Matt had another operation in the London hospital and then faced six weeks in a hotel before he could fly home again.

But even in intense moments, he found he could still crack jokes: “I woke up in the recovery ward and said to the nurse, ‘Oh God, I had a horrible dream that Liz Truss was prime minister and the Queen had died’.”

In February this year, Matt had a third operation here in Adelaide to remove four plates and 20 screws in his foot and since then he’s been recovering and doing his physio work to the letter.

“I’m at the point now that I can’t quite do everything, but it’s getting much better and I’ve worked out ways of doing the show around it.”

So, after months of recovery, Matt’s finally been given the green light to perform again and he couldn’t be more ready.

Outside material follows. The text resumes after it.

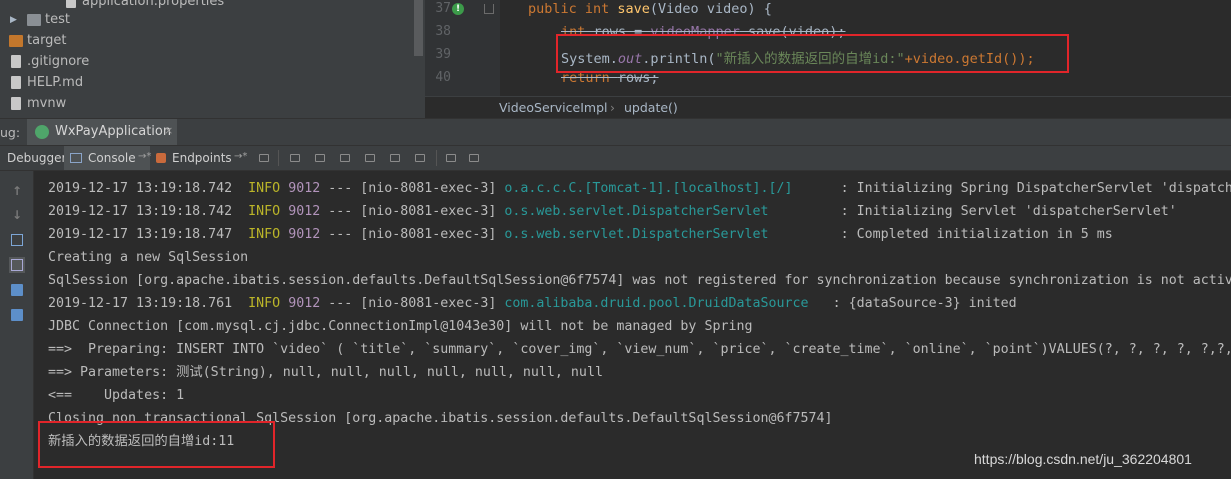 The width and height of the screenshot is (1231, 479). I want to click on tab-debugger: Debugger, so click(33, 158).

Last year’s accident happened just a month after he’d quit his long-term journalism job at The Advertiser, having realised that entertaining had swung from his side hustle to full-time work and he was getting gigs all over the world. That all came to a halt on that night on the ship.

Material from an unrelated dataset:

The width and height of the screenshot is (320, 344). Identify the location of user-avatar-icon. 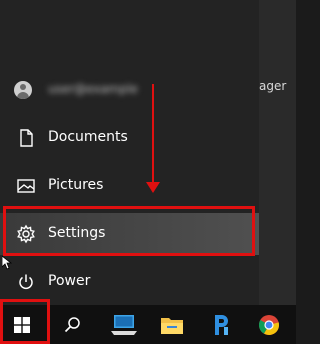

The 2023 Fringe season was one to spectate rather than participate and life was all about learning to walk properly.

Matt Gilbertson, aka Hans, sits in wait at the Dunstan Playhouse, where his Disco Spektakular show kicked off in August.

After needing to be cut out of that mermaid green jumpsuit in August last year, Matt is back in his over-the-top Hans costumes. And as he chats about his Disco Spektakular tour, which is seeing him perform more than 30 shows across four states, he’s resplendent in a pink feathery number and well and truly back in the groove.

“I spent the best part of nine months sitting around … now, it’s like a switch has been turned on and it’s gone from zero to 100 very fast,” he muses, adding that he’s also recently started appearing in a new podcast, Hot Topics, by The Post SA.

“Obviously I’ve gone through something traumatic, but I think the whole world is very tense at the moment. Part of this is doing a show for myself because it’s fun and light, but I think it’s what we all need at the moment.

“It has everything you would expect at a Hans show – feathers, glitter and an accordion. There will be lots of laughs and a little bit of audience participation.”

Through the trauma of the week following the fall and the hard work of the past months, Matt says people’s kindness has been the most heartening thing.

“I feel like I heard from every single person I’d ever met and that was very overwhelming and sweet,” the 38-year-old says.

“Peter Goers wrote something for the Sunday Mail and it was almost like I was reading my eulogy. Scary, but also heart-warming.”

 

 

This article first appeared in the June 2023 issue of SALIFE magazine.